> _EXTRACTED TEXT_
The start of another week and I have a new stove! Since we have been in our flat I have not had an oven. It’s really been too hot to cook but I would have made an exception as I’m dying for some really good cookies. Walking through the store on the first week here, I spied and bought Oreos (my favorite) only to discover that they just didn’t look right or taste exactly the same. After reading the package I discovered they’d been manufactured in Saudi Arabia! The cocoa is just not the same as the real Oreos at home. To confirm that suspicion, one of our Elders received a box of Oreos from the states. Totally different color. Ours are darker and richer looking as opposed to the grayish color of the ones here.
Next I tried buying cookies from the bakery at Super Spar, a grocery store that is quite impressive. They have four tables of nothing but help-yourself cookies. I bought one of each. Sadly, all but two of the cookies, including the chocolate chip cookie, had peanuts in them. Now, I like peanut butter as well as the next person but when you bite into a meringue cookie you do not expect to find peanuts and I particularly do not want peanuts in my chocolate chip cookies. I can see why one of our Branch members asked me to make Snickerdoodles for her. I’ll be making them for me as well.
We went to a store called Macro (the one like Sam’s Club—not as big as Costco but bigger than a Wal-Mart) and bought a new stove. My old one worked it just didn’t have a bottom heating element so all I could do was broil… quite unusual or so I thought… They actually had brand new ovens with only the top broiling element. I guess very few people bake. Kinda like New York.
As I’m writing this, Elder Swan and Elder Scott are installing the oven and the top burners called a “hob.” We took the Elders to lunch at a shopping center called “Crossings” and I had chicken wings with BBQ sauce on them while some had hamburgers or pizza. It was just okay food—in fact if I didn’t know better I’d have sworn the chicken wings were really squab wings based on the size.
But while I was there I went to the bank to get 2rand coins for tipping purposes. Outside near the ATM a security guard in full military uniform complete with flack-vest and automatic rifle stood guard. He looked quite intimidating. This is not an unusual occurrence here but still unlike the States.
This is one of our car parkers. A great feature that I’d like to have at home. This is group we tip when they help us load our car and back us out of our spaces in the parking lots.
Last night was an incredible landmark night! Lance, Jennefer, Sophie, Avery and Riley actually Facetimed us using our iPads. Wow! ! was it ever good to see those smiling faces. We had a nice visit and Lance said he wanted to go on record as being the first to communicate with us in that manner. I’m just saying!
Today, Tuesday, we did not have our usual meeting with the Branch President so we drove to Sabie to meet the Bethals who are an older couple that live there. Of course we visited with the Weitz who also live there. Then we ate a delicious lunch at Petras Pancakes. It was more like a crepe as it was filled with ice cream, drizzled with chocolate syrup and sprinkled with nuts. We had lunch and dessert all at the same time. (I’ll tell you about the Bethals later)
I have an amazing story to tell you.
(I’m paraphrasing some of this as the teller of this story is a native African who repeats herself many times over and where English is absolutely her second language.)

> _STUDY MATERIAL_
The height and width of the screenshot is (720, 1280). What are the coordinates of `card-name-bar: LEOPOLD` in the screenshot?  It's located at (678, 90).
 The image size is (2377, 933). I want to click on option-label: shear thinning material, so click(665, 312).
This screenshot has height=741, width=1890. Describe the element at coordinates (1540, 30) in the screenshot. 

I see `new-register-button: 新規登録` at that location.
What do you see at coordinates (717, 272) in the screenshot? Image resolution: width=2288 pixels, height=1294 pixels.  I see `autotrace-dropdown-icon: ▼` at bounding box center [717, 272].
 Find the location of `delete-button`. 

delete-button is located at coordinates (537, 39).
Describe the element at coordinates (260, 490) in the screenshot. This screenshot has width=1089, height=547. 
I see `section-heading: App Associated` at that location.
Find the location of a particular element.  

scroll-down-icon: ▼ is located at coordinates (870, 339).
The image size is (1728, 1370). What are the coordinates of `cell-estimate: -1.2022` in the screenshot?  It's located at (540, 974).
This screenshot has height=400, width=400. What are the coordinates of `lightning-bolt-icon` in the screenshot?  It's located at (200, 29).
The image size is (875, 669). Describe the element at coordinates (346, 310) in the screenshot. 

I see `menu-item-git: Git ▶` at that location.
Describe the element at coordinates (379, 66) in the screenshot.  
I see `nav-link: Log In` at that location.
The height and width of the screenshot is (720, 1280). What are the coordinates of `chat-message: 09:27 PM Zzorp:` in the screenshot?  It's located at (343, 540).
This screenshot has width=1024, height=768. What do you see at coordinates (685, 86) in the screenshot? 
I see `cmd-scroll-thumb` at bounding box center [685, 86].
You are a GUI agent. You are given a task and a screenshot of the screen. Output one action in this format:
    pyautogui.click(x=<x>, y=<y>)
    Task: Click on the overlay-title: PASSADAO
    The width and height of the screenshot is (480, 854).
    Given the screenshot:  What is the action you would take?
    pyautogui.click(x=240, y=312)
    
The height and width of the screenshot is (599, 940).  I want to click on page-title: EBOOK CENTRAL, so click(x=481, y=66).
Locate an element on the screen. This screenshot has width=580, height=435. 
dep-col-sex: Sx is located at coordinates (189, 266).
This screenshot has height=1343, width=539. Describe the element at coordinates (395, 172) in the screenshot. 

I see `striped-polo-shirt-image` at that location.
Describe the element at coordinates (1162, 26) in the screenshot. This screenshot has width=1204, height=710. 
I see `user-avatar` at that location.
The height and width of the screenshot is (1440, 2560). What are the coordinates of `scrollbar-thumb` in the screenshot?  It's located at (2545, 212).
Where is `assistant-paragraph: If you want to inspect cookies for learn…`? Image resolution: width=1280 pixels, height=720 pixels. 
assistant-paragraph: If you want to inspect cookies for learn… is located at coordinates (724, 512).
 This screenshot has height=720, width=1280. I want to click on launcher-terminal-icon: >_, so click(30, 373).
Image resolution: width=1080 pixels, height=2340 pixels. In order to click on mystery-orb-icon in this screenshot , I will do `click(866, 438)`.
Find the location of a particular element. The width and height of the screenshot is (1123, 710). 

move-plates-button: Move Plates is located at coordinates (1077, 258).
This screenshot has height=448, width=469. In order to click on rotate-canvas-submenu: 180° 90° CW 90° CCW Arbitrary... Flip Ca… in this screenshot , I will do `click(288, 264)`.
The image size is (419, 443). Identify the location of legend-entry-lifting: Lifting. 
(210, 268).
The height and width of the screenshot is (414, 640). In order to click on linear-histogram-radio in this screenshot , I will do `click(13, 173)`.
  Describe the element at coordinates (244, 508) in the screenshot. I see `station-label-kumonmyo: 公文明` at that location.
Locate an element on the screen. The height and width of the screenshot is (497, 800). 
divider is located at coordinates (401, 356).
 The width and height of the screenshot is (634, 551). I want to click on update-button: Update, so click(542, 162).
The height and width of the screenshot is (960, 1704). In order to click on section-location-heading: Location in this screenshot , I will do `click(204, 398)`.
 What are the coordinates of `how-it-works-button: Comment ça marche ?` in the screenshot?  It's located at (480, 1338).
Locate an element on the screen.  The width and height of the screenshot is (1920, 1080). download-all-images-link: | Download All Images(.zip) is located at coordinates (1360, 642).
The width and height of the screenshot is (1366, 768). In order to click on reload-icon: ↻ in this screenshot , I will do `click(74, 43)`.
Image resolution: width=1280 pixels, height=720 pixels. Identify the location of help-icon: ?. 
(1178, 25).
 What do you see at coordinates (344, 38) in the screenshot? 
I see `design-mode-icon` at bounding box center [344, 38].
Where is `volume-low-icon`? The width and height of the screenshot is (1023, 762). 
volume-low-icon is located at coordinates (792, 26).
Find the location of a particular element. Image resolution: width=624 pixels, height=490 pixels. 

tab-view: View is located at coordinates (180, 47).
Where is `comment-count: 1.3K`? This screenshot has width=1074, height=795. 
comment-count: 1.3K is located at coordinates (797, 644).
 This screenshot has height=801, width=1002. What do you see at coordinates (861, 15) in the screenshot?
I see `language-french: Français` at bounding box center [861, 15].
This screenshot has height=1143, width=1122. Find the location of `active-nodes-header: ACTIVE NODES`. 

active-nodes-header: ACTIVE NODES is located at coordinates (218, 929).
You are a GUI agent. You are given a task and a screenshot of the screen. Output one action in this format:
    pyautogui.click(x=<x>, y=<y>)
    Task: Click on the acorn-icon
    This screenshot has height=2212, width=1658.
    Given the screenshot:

> _THE TASK_
Check each statement against the blog post about the new stove above. Answer yes or no, and quote the words from the post that decide it. 1. The bakery at Super Spar has four tables of help-yourself cookies. 2. The new stove was bought at Super Spar. 3. The Oreos sent from the states were grayish in color.

> _SOLVED PROBLEM_
1. Yes: "They have four tables of nothing but help-yourself cookies."
2. No: "We went to a store called Macro (the one like Sam’s Club—not as big as Costco but bigger than a Wal-Mart) and bought a new stove."
3. No: "Ours are darker and richer looking as opposed to the grayish color of the ones here."